React + Vite frontend talking to a FastAPI backend. The answer object the UI renders is a contract: text with [n] markers, an evidence list of cited fragments, a confidence score, and a status (answered / nodata).

Knowledge base

How documents become a searchable base

Source documents — PDFs, DOCX, HTML, even scans — are read page by page, cut into ~800-character fragments along sentence boundaries, and turned into vectors. Scanned pages go through OCR first so nothing is lost.

Every fragment keeps its metadata: which source it came from, the source type, a URL, and start/end anchors so a quote can be highlighted right on the original page.

Under the hood

Ingestion: pypdf / python-docx / BeautifulSoup for parsing, pytesseract + pdf2image for OCR. Chunks (~800 chars, 120 overlap) are embedded with multilingual-e5-small and stored in ChromaDB on disk with full metadata, including text-fragment anchors.

Sources

The base grows on demand

You are not limited to whatever was pre-loaded. Type any drug or condition and the system finds the Wikipedia article, enriches it with the openFDA label and PubMed abstracts, indexes all of it, and adds it as a new topic.

So the knowledge base is not a fixed brochure — it expands to whatever the clinician actually needs to ask about.

Under the hood

Dynamic sources: a query triggers retrieval from Wikipedia + openFDA + PubMed, which is chunked, embedded, and written into ChromaDB live, tagged by source type so it can be balanced at retrieval time.

Retrieval

Two searches, fused into one ranking

Behind every answer are two searches running at once: a semantic one that understands meaning, and a keyword one that catches exact terms. Their results are merged so the strongest fragments rise to the top.

The system also guarantees the best fragment of each source type makes the shortlist, so FDA and PubMed evidence is not crowded out by longer Russian-language text.

Under the hood

Hybrid retrieval: vector (cosine over e5 embeddings) + BM25, merged via Reciprocal Rank Fusion (c=60) so incompatible score scales never need hand-tuning. 80 candidates per search → top-6 to the LLM, with a guaranteed best-per-source-type above a 0.35 floor.

Guardrails

It refuses rather than invents

If nothing in the base is close enough to the question, the system answers “no data” and never calls the model on an empty context. And if the model replies without citing a single source, that answer is rejected too.

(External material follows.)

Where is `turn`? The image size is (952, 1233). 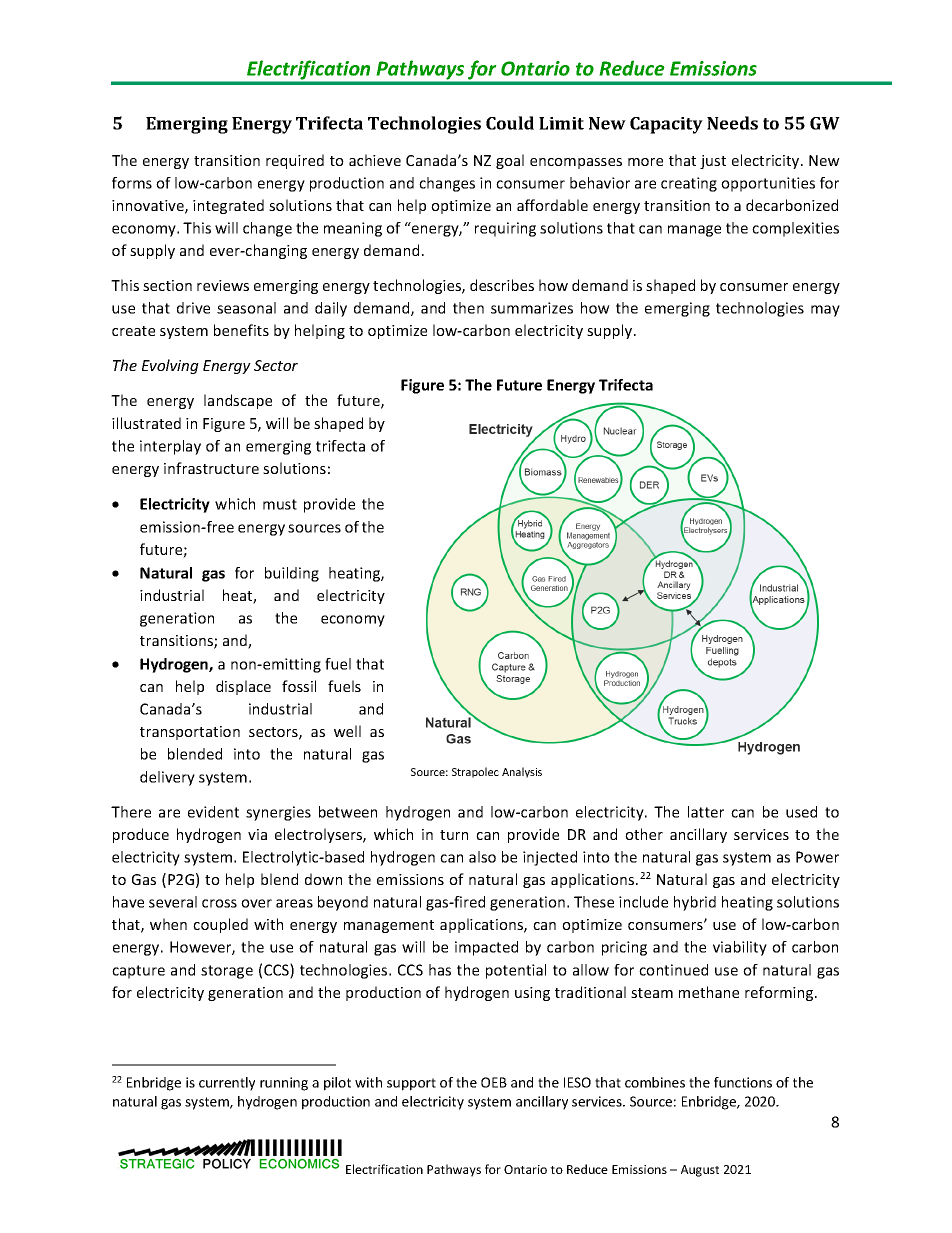
turn is located at coordinates (454, 835).
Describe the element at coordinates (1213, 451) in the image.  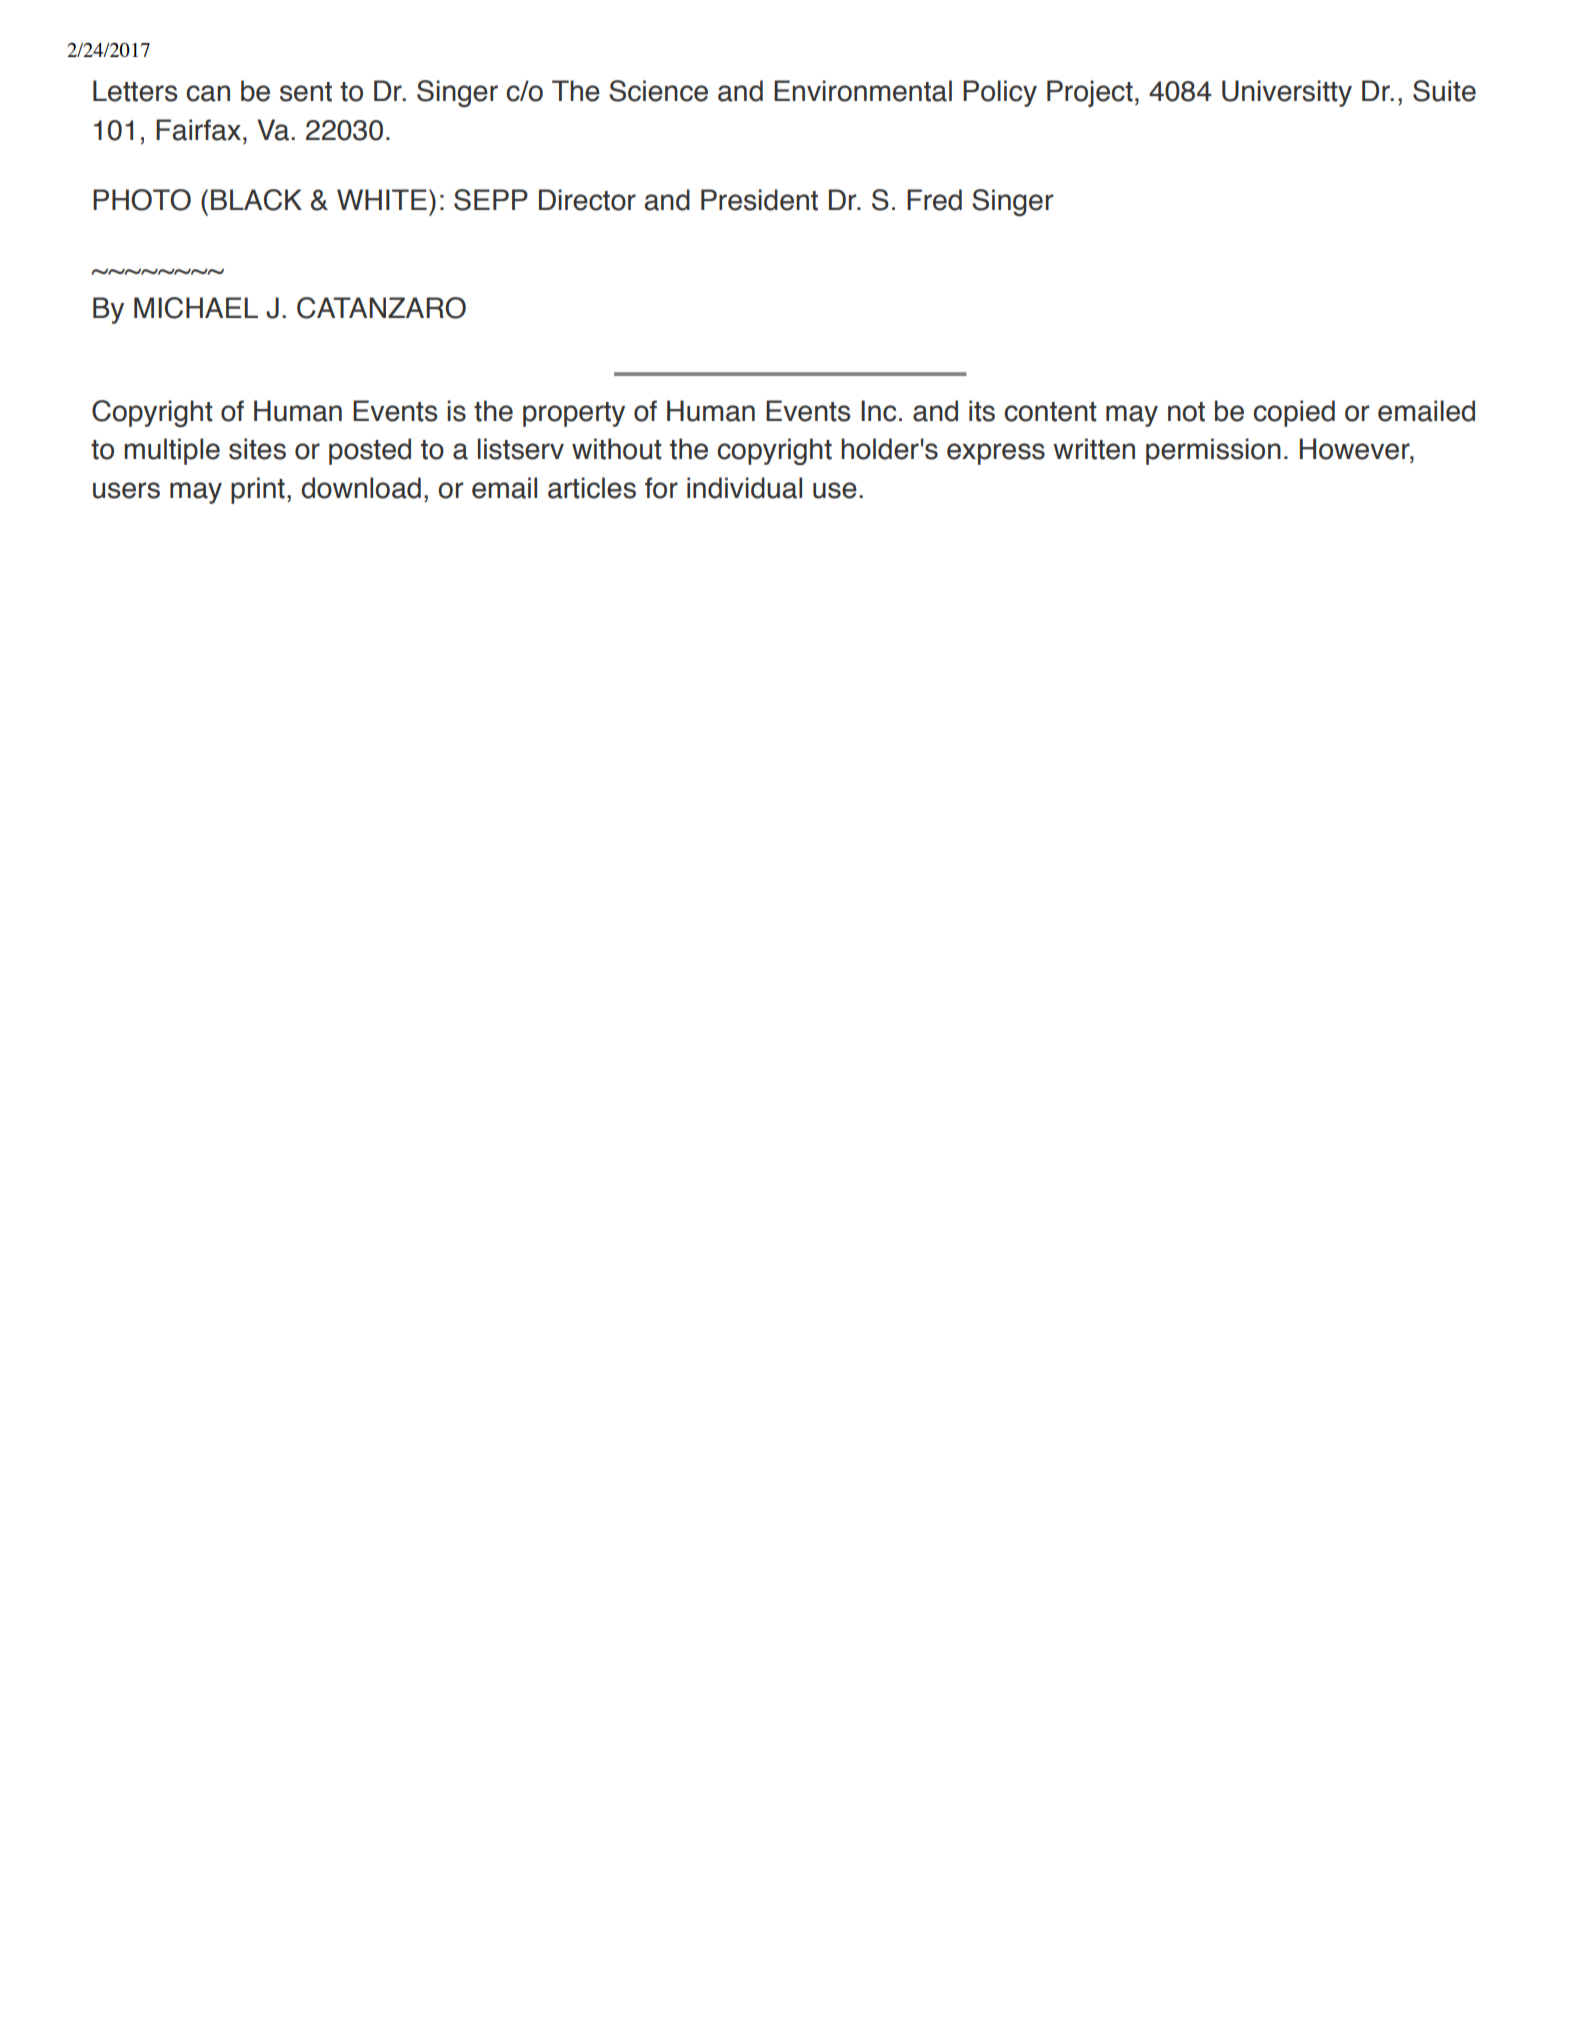
I see `permission` at that location.
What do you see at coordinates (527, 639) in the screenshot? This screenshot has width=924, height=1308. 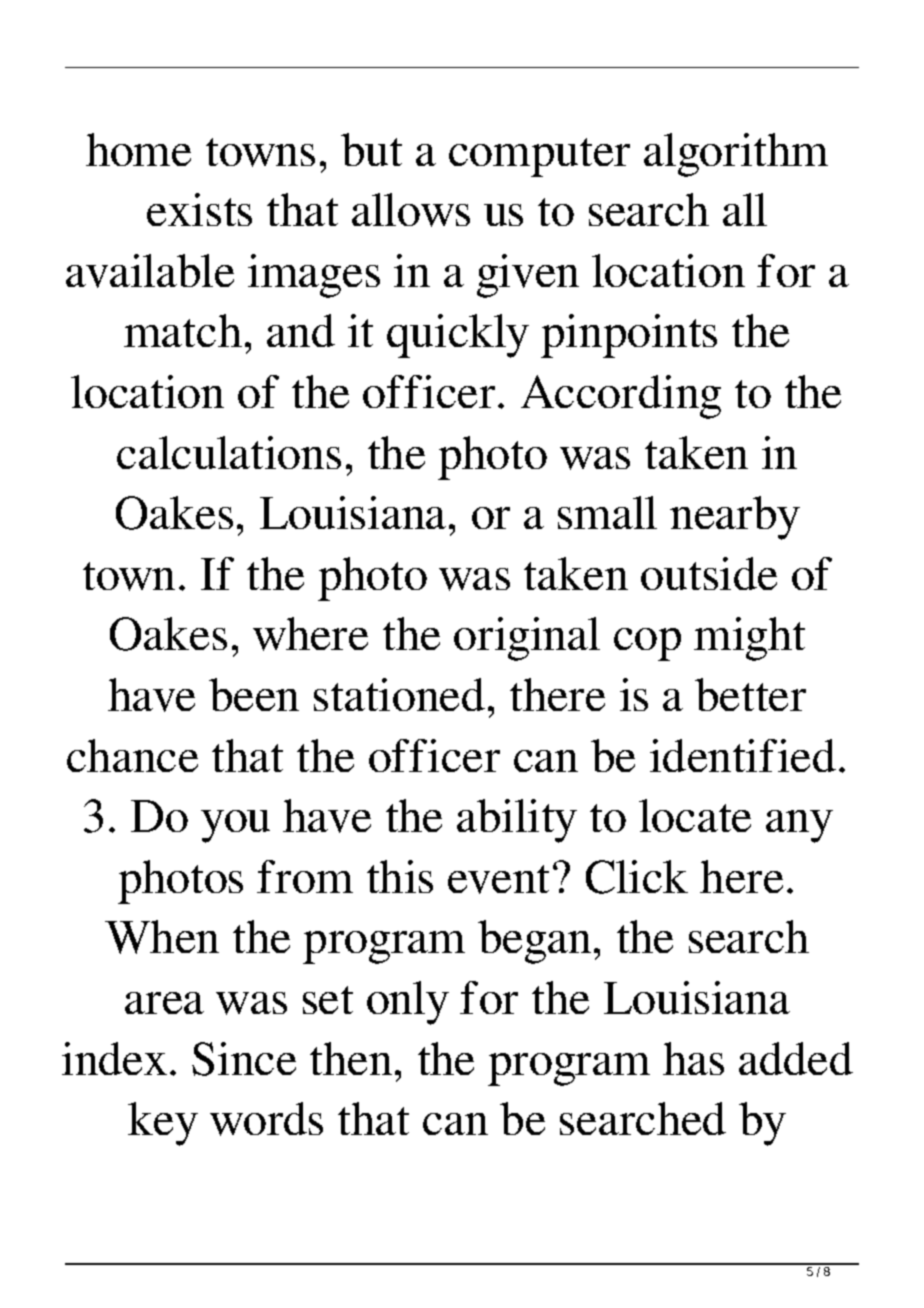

In a medical setting that refusal is the feature: an honest “I don't have this” beats a confident, unsupported sentence.

Under the hood

Input guardrail: min_score (default 0.50) — below it, status is nodata and the LLM is never called. Output guardrail: a refusal marker or an answer with no [n] citation is downgraded to nodata. If the LLM is unreachable, an extractive fallback assembles the answer from top fragments.

Citations

Every claim points back to a quote

The answer is generated under a strict prompt: respond only from the supplied fragments, add nothing, and put a [n] link after each statement. Only fragments that were actually cited end up in the evidence base.

Each source comes with its quote, a relevance score, and a link — and where the source supports it, the quote is highlighted directly on the original page.

Under the hood

Generation runs against DeepSeek/OpenAI/Ollama with a citation-enforcing system prompt. Post-processing keeps only cited fragments, renumbers links sequentially, and attaches each quote with its source URL and text-fragment anchor.

Confidence

What the confidence number actually means

The percentage next to an answer is the cosine similarity of the single closest fragment in the base to the question — how well the base matched the query, not how sure the model is.

It is computed during retrieval, before the LLM runs, so it answers “did we find genuinely relevant text?” The UI colours it green / amber / red, but only min_score actually gates whether an answer is produced.

Under the hood

confidence = max cosine score among the selected top-6, rounded to two decimals — independent of the LLM. Front-end zones: ≥0.85 high, 0.65–0.85 medium, <0.65 low. A /stats endpoint aggregates per-session query counts, nodata rate, mean confidence, and feedback votes.